Bookmark and Share

Notice: On March 31, it was announced that Statalist is moving from an email list to a forum. The old list will shut down at the end of May, and its replacement, statalist.org is already up and running.


[Date Prev][Date Next][Thread Prev][Thread Next][Date Index][Thread Index]

st: -use- from a compressed file


From   Daniel Feenberg <feenberg@nber.org>
To   statalist@hsphsun2.harvard.edu
Subject   st: -use- from a compressed file
Date   Thu, 18 Aug 2011 16:06:28 -0400 (EDT)
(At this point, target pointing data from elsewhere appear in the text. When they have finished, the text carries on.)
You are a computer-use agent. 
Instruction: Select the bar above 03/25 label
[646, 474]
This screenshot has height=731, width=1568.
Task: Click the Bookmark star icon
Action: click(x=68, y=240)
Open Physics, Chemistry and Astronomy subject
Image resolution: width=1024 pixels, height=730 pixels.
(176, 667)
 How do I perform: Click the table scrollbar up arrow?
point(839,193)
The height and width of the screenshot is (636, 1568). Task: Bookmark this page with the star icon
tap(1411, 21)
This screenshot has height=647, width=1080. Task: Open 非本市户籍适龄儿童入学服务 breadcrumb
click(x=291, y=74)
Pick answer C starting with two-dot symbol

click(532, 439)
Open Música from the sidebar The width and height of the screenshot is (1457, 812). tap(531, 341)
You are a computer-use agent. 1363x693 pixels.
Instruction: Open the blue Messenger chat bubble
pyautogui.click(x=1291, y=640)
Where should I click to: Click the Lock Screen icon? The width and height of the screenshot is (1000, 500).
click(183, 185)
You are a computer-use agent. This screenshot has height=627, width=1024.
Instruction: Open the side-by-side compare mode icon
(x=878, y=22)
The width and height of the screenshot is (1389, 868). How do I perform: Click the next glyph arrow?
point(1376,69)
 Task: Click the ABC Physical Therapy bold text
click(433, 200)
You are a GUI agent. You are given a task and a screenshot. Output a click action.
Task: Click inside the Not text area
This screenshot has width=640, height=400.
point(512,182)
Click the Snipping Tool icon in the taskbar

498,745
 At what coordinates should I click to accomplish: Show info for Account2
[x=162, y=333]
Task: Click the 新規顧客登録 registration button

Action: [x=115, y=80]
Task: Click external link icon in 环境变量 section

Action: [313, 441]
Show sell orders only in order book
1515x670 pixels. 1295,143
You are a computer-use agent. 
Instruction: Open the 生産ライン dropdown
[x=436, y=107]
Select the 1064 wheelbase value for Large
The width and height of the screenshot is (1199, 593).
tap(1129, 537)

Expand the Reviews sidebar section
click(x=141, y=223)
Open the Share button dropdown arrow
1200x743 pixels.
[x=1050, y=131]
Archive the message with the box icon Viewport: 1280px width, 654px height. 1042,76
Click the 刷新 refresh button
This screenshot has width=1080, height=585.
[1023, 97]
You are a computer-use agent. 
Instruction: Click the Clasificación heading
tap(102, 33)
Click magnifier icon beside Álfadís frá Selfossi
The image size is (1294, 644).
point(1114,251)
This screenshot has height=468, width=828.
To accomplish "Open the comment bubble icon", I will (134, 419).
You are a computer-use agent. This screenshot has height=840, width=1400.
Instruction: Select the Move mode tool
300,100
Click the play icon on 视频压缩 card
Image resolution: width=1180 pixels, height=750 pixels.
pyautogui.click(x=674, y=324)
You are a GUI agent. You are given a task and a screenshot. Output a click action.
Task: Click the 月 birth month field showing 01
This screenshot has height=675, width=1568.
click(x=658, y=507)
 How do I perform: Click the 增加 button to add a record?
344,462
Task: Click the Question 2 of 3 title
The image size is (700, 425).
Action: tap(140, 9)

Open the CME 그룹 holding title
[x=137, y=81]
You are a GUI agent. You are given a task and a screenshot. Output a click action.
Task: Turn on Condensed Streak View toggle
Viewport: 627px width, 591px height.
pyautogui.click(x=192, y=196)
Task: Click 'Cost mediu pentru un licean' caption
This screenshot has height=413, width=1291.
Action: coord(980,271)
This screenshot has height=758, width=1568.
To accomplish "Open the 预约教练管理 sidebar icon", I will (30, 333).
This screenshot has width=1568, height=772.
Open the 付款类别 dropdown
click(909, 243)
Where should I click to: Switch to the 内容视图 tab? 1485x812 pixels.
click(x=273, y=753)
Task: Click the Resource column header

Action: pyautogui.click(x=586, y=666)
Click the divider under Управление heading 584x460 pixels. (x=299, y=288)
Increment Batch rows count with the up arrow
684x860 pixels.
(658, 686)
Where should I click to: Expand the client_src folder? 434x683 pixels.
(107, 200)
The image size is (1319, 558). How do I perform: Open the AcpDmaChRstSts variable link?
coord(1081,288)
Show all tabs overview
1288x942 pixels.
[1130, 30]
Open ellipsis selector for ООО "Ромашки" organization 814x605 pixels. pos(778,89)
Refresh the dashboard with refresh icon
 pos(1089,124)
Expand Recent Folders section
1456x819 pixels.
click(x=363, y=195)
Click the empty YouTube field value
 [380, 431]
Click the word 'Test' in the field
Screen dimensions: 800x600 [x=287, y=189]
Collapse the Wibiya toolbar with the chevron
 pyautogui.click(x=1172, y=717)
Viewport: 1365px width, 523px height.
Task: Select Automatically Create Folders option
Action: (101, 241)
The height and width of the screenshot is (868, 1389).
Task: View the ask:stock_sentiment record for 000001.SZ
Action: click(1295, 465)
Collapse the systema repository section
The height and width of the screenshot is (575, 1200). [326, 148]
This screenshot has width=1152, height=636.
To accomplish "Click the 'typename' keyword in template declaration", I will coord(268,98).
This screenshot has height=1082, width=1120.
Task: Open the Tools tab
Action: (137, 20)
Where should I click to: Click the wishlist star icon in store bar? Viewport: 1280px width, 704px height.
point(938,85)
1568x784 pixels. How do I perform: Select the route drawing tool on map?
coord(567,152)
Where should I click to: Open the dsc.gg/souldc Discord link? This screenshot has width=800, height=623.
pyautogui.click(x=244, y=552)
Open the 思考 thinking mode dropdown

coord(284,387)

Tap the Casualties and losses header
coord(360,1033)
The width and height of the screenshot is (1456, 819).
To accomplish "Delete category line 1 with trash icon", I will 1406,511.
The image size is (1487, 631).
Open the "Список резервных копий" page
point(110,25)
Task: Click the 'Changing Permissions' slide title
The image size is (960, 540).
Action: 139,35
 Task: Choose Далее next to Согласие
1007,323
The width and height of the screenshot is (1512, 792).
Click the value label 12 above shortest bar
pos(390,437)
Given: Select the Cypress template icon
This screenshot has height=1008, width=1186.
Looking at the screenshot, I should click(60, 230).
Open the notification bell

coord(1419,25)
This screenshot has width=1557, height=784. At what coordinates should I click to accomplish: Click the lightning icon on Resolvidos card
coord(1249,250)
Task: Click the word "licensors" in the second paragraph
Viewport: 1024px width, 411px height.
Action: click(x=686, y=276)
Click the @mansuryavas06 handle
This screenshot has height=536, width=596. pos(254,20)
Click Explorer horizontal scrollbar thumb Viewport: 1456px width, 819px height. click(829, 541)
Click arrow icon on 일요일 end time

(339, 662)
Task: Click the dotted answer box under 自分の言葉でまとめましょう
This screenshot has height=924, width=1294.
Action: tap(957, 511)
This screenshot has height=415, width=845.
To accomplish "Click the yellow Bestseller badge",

The Stata knowledge base includes a note on reading ASCII data from a pipe, which would allow one to read a file without storing the decompressed version on disk. We have never had success with the method shown there - I always get the error message "mypipe.pip: not found". We have terabytes of data that compresses very well, so this was always a disappointment. We'd be interested in hearing if it works for anyone else.

While investigating this we found a work-around that seems much better. Unlike the knowledge base suggestion, it will work with .dta files in addition to ASCII files. This is very much more interesting to us. This is done with the http option of the -use- command.

Our first try was to add the file test.cgi to our webservers cgi-bin directory:

   #!/bin/sh
   echo Content-type: application/x-stata
   /usr/bin/zcat /data/sample.dta.gz

and we find that

  use http://www.nber.org/test

works from Stata but this involved a lot of overhead as the file whipped around the LAN several times, so we haven't pursued taking the file name from the URL or otherwise making this practical.

We are developing an alternative that doesn't require an actual webserver, or even root permissions. This is done with the nc command which ships with most Linux distributions and is available for windows also. At the Stata prompt run the compound command:

.! (echo -ne "HTTP/1.0 200 OK\r\n\r\n"; zcat /data/sample.dta.gz;) | nc -l 8080 &

This command sets up the computer to transmit a header and the decompressed file to the first process that reads from port 8080. Since 8080 is a high port, no special permission is required to use it. This command won't return till the file is read from that port, when it will show you the exact Stata request. Because of the & Stata continues while nc waits. Then

. use http://127.0.0.1:8080

Note that you can't use "localhost" instead of 127.0.0.1 because the -use- command won't accept one-part host names.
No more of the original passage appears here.